*** Document passage ***

DATES: On March 13, 2012, the Coast Guard denied the December 9, 2010 
petition to amend 46 CFR 67.177.

ADDRESSES: Comments and material received from the public, as well as 
documents mentioned in this document as being available in the docket, 
are part of docket USCG-2010-1124 and are available for inspection or 
copying at the Docket Management Facility (M-30), U.S. Department of 
Transportation, West Building Ground Floor, Room W12-140, 1200 New 
Jersey Avenue SE., Washington, DC 20590, between 9 a.m. and 5 p.m., 
Monday through Friday, except Federal holidays. You may also find this 
docket online by going to http:[sol][sol]www.regulations.gov, inserting 
USCG-2010-1124 in the ``Keyword'' box, and then clicking ``Search.''

FOR FURTHER INFORMATION CONTACT: If you have questions on this 
document, call or email Lieutenant Commander Erin Ledford, Executive 
Secretary, Maritime Safety and Security Council, U.S. Coast Guard; 
telephone 202-372-3857, email Erin.H.Ledford@uscg.mil. If you have 
questions on viewing material in the docket, call Renee V. Wright, 
Program Manager, Docket Operations, telephone 202-366-9826.

*** Information supplied ***

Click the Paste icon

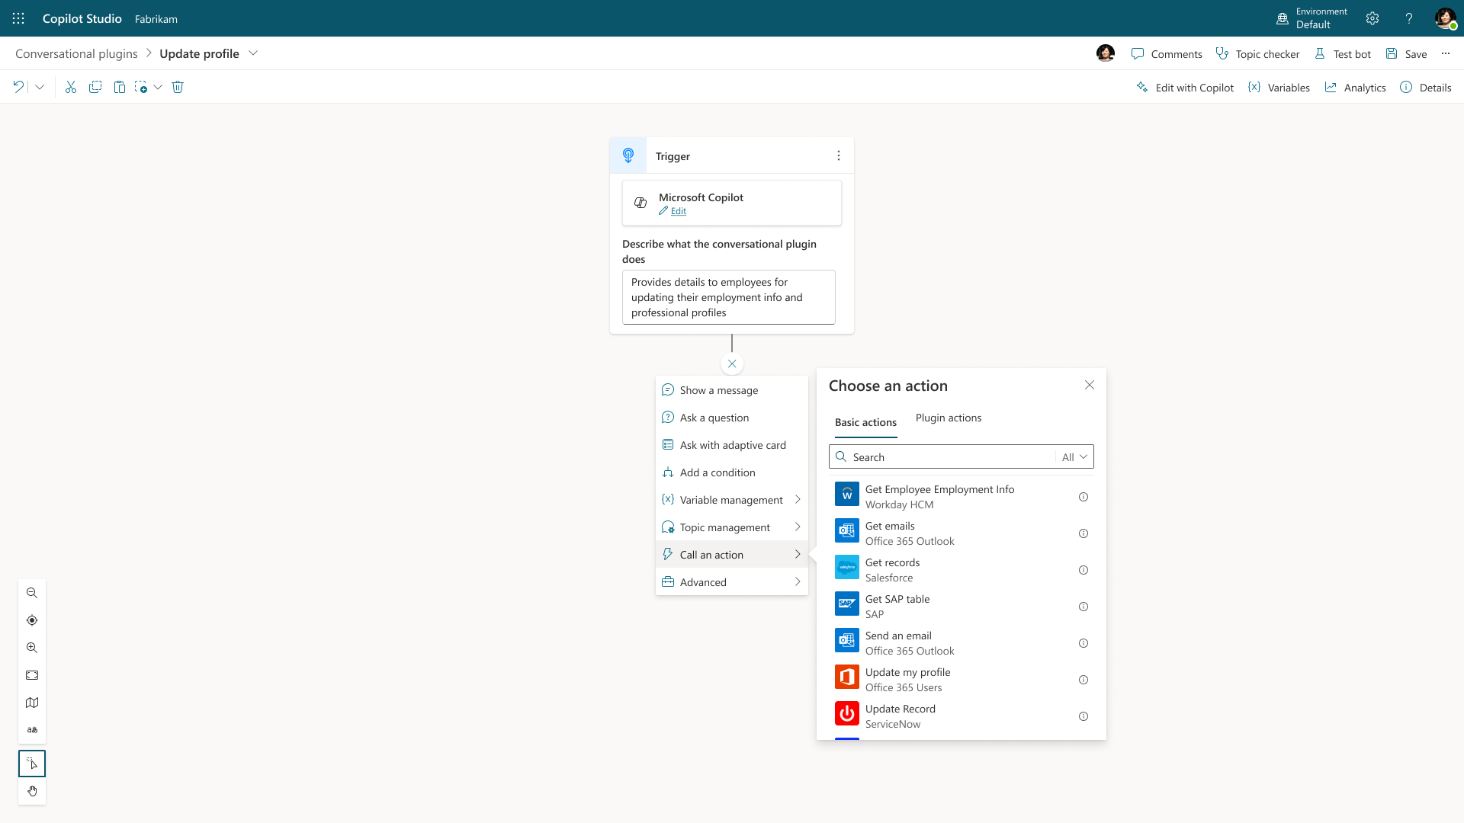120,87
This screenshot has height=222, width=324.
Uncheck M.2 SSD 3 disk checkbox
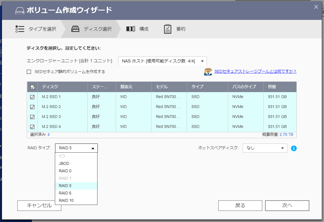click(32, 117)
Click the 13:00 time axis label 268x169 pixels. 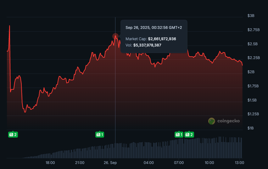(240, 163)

***

* Task to carry out:
How does the Coast Guard notice on the denied vessel documentation petition go on? Write its next part, picking up after its last sentence. These lines come from a separate source.

* Result for this exercise:
SUPPLEMENTARY INFORMATION:

Background

    In a petition dated December 9, 2010, Marc J. Fink, on behalf of a 
coalition of maritime organizations, petitioned the Coast Guard to 
amend 46 CFR 67.177, Application for foreign rebuilding determination. 
On February 25, 2011, we published a document in the Federal Register 
(76 FR 10553) seeking comments on that petition for rulemaking.
    The regulation the petition seeks to amend sets the parameters for 
rebuilt-foreign determinations and directs when vessels with coastwise 
trade endorsements whose hulls or superstructure are altered outside 
the United States must submit a written statement to the National 
Vessel Documentation Center. Section 67.177 also states when vessel 
owners considering such alterations may seek a preliminary rebuilt 
determination.
    Under 46 U.S.C. 12132(b), to maintain a coastwise endorsement a 
vessel must not be rebuilt outside the United States. For definitions 
of ``coastwise endorsement'' and ``rebuilt in the United States,'' see 
46 U.S.C. 12101.
    We received five submissions in response to our February 25, 2011 
request for comments, and have responded to these comments below. After 
considering these comments we responded to the petitioners in a letter.
    As reflected in that letter, we concluded that amendments to 46 CFR 
67.177 are neither needed nor desired, and therefore we denied the 
petition. The petition and its three exhibits, along with our letter 
responding to the petition, are available in the docket as indicated 
under ADDRESSES.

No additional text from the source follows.